::: SOURCE MATERIAL

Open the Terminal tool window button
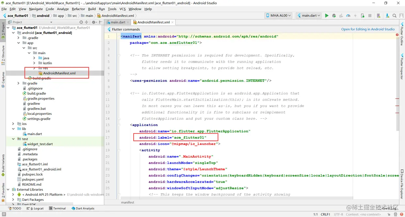Viewport: 405px width, 217px height. coord(57,209)
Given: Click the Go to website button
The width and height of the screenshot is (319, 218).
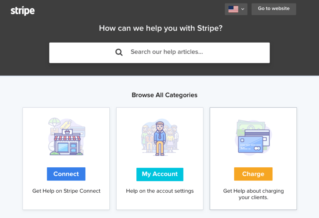Looking at the screenshot, I should pos(274,9).
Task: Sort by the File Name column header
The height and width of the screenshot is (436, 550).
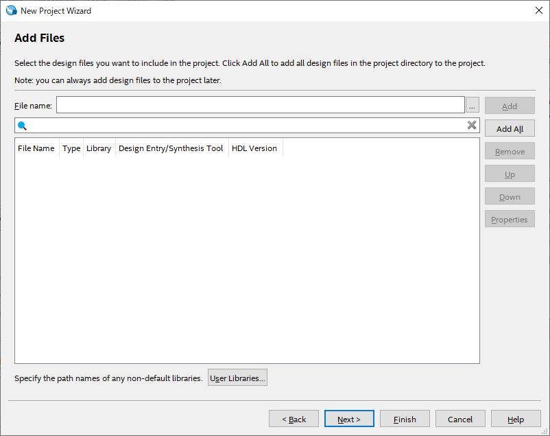Action: coord(36,148)
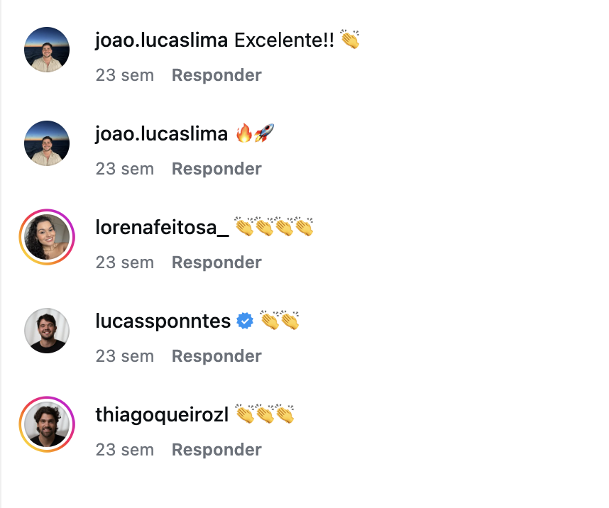
Task: Click lorenafeitosa_'s story ring avatar
Action: click(46, 236)
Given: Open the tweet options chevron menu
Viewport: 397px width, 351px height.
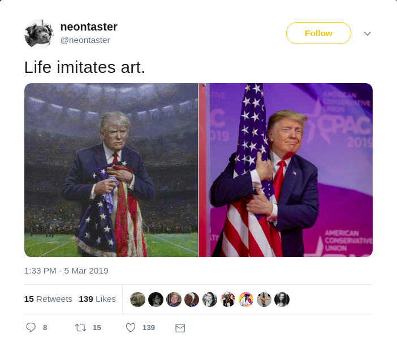Looking at the screenshot, I should pos(368,33).
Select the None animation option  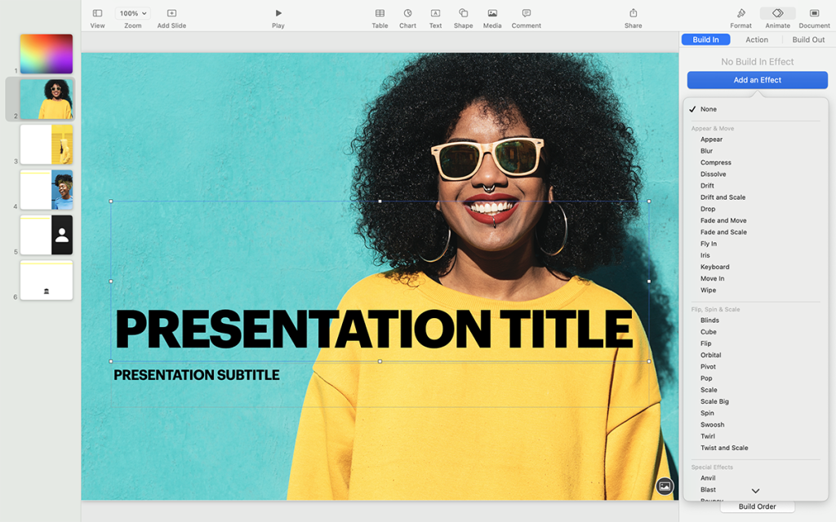coord(710,108)
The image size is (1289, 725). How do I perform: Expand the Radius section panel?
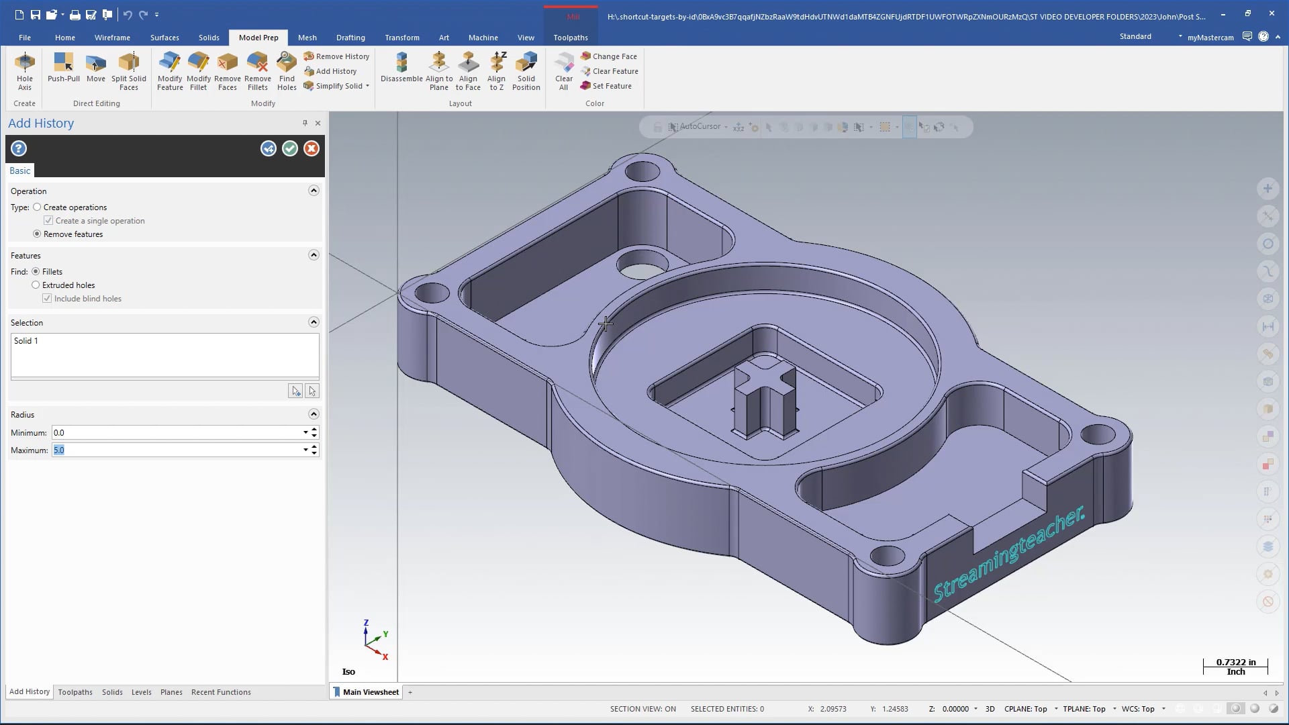pos(314,414)

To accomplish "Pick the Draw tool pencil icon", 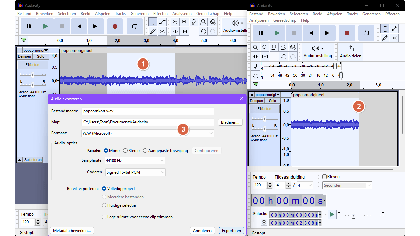I will tap(153, 31).
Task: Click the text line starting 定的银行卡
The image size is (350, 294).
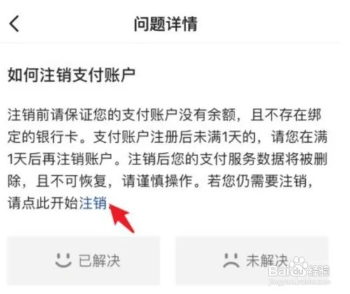Action: [x=167, y=137]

::::::

◆ PROBLEM
In the data above, please extract the lines from the first one through the line with "Task: Sort by the File Name column header", exactly, and keep pictures out.

◆ ANSWER SPACE
Open the Terminal tool window button
Viewport: 405px width, 217px height. coord(57,209)
Given: Click the Go to website button
The width and height of the screenshot is (319, 218).
Looking at the screenshot, I should pos(274,9).
Task: Sort by the File Name column header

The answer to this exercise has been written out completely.